Crimes against humanity: General deception, hypnotizes sultan, attempts to enslave whole of Arabian royalty.

Also: Owns irritating parrot. This may be the worst offense.

Means of death: Tricked by own greed and overconfidence into eternal imprisonment in the genie's lamp.

Verdict: Not quite a death, but a life sentence comes in as a near second in the Disney animated tropes for villain elimination.


Crimes against African wildlife population: Lies, betrayal, ruthless pursuit of throne, general disregard for Circle of Life.

Means of death: Falls on jagged cliffs. Okay, fine, that's not his death, it's a fakeout. Technically, falls on jagged cliffs and survives.

Add insult to injury: ...only to be eaten by his former allies the hyenas.

Totally brutal, and just a tiny bit sadistic. They couldn't have just killed him with the fall? No, no, he needed to doubly learn his lesson...and then be eaten alive by wild beasts. It's warranted.

Percival McLeach

Crimes against endangered species of the Australian Outback: Poaches rare eagles, cruelty and entrapment of animals, terrorizing of adorable mice.

Means of death: Narrowly escapes death by crocodiles; celebrates by falling into waterfall.

Verdict: Classic Disney villain demise. Clean, quick, and a little mean.


Crimes against French provincial townspeople and/or potentially dangerous but ultimately kindhearted monsters: Incredible hubris, undue beast hunting, smelly socks.

Means of death:
After the Beast makes a legitimate attempt to spare Gaston's undeserving life, Gaston goes and stabs the big guy in the back. Literally.

And then:
...trips and epically falls into the night.

Totally justified. That's what you get for bringing a lynch mob to the castle of a mysteriously furry recluse. He really should have known better.

Shan Yu

Crimes against East Asian warrior culture:
Leads the bloodthirsty Huns into China.

Means of death: Gets totally distracted by firework strapped to comic relief dragon; explodes.

Not quite the fall we may have been hoping for, though we can assume he did eventually plummet to his redundant death after exploding. Whatever, we'll take consolation wherever we can find it.


Crimes against persecuted Native American population:
Greed for gold, exploits land, unreasonably distrust of natives.

Means of death:
None.

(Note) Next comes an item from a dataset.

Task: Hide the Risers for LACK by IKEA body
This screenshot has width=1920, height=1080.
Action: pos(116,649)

Trapped by settlers and shipped off to England to be tried for high treason.

Verdict: Lame. John Smith gets shot and Ratcliffe gets off with some treason charges? Granted, Smith lives and Ratcliffe's charges are for high treason, but really. How's a five-year old supposed to understand the karmic value in that outcome? "Oh, it's cool. He was sent back to his native country to be tried in a court of law for crimes against the state." They would have done better falling off a cliff and/or into a waterfall. It's a far more resonant visual.

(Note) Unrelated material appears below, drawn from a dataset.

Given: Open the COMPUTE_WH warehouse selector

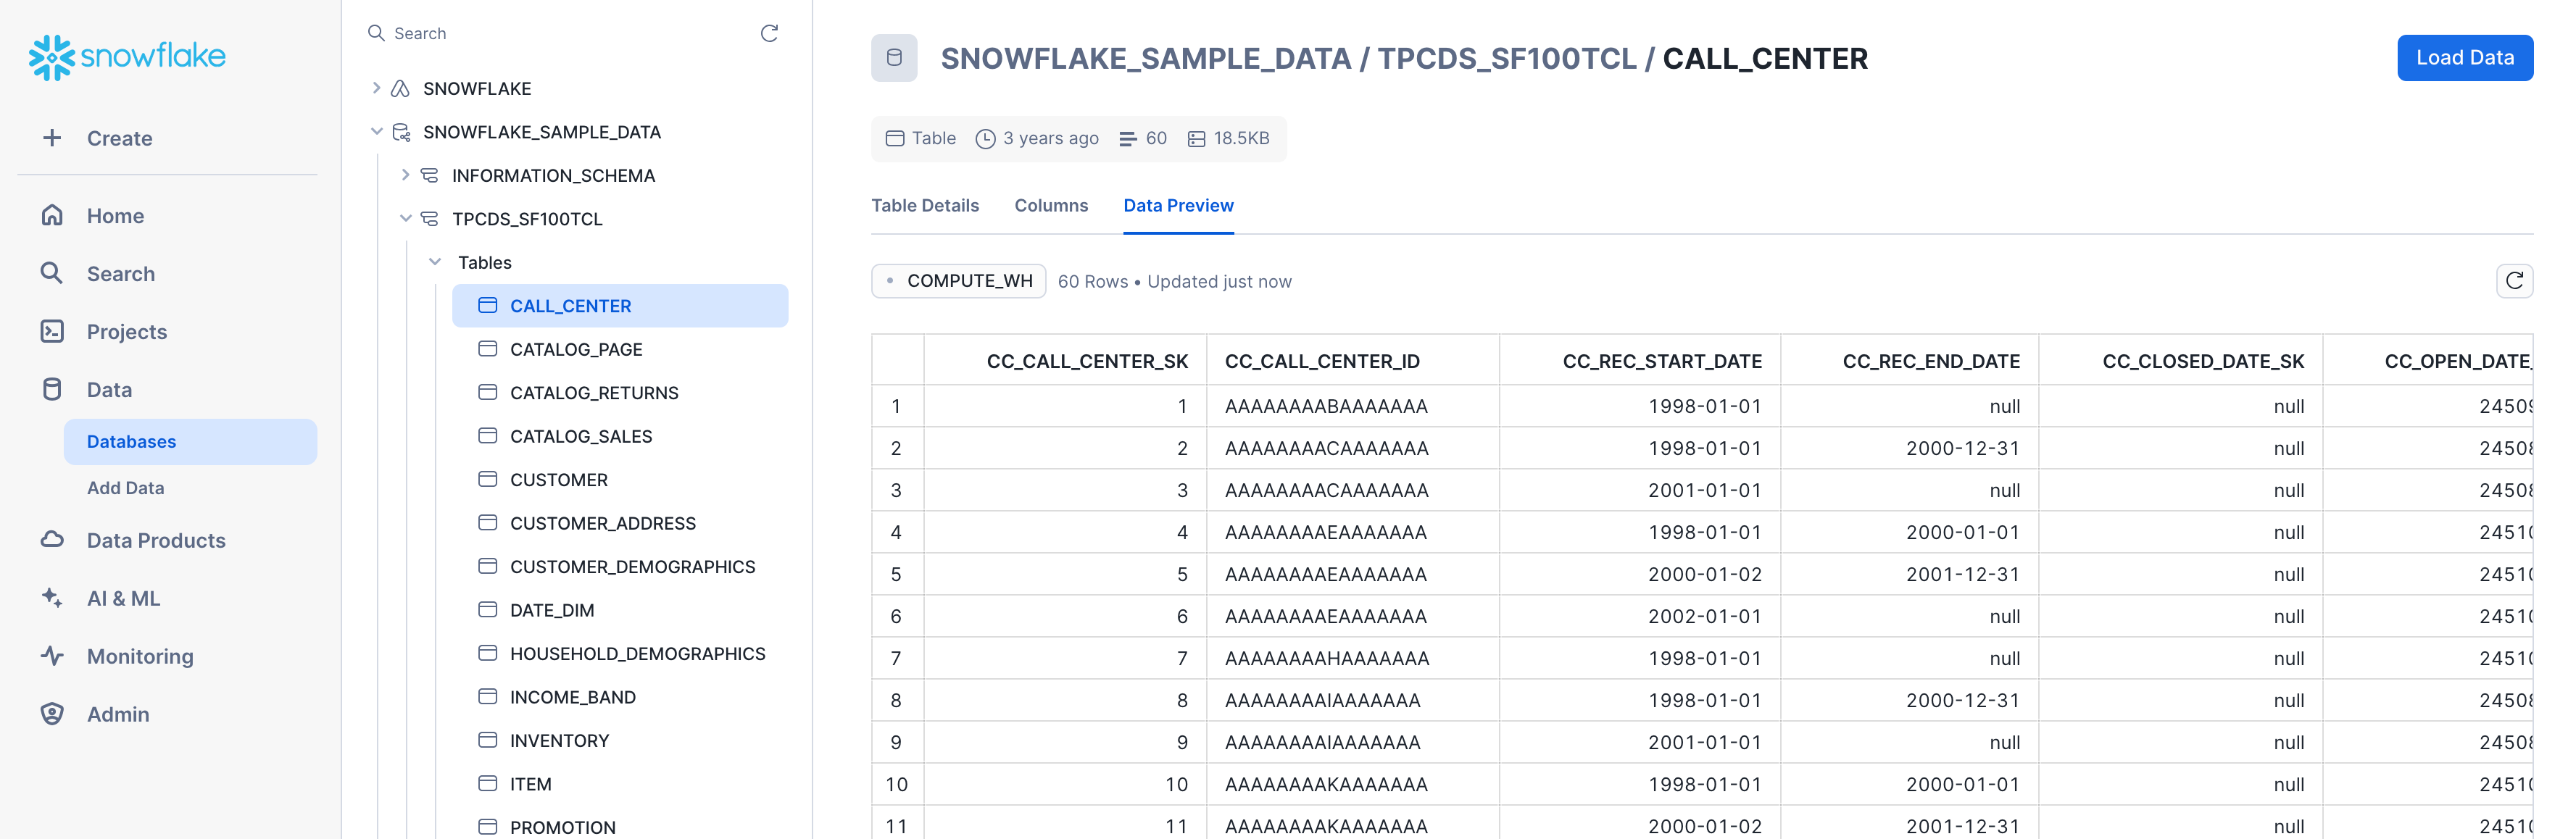Looking at the screenshot, I should pos(958,281).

Crimes against Notre Dame hunchback community:
Acts totally unjustly while serving as Minister of Justice. Go figure.

Means of death: Loses hold on stone gargoyle, plummets to death from atop Notre Dame cathedral.

As far as Disney villains go, Frollo is one of the downright slimiest. Here's a case where a more specifically violent visual may have been welcome.


Crimes against mythological Greek figures:
Though justifiably bitter about role as lord of the deceased in the underworld, Hades' quest to overthrow brother Zeus by knocking off Hercules is still pretty villainous.

Means of death:
Punched out by super strong Hercules, plummets into River Styx.

Also: Eaten by dead people's spirits.

Verdict: Awesome comeuppance with a real lesson: if you're gonna mess with Hercules, you're going to be smothered by the lingering souls of the dead. That's just the way it goes.


Crimes against tree-swinging contingency of jungle-dwelling humanity: Gorilla hunter and guilty of all-around bad guy-ness.

Means of death: Falls out of tree, strangled by vine, hanged.

A little graphic, but overall pretty fair. You don't go after gorillas n' friends. They'll get you.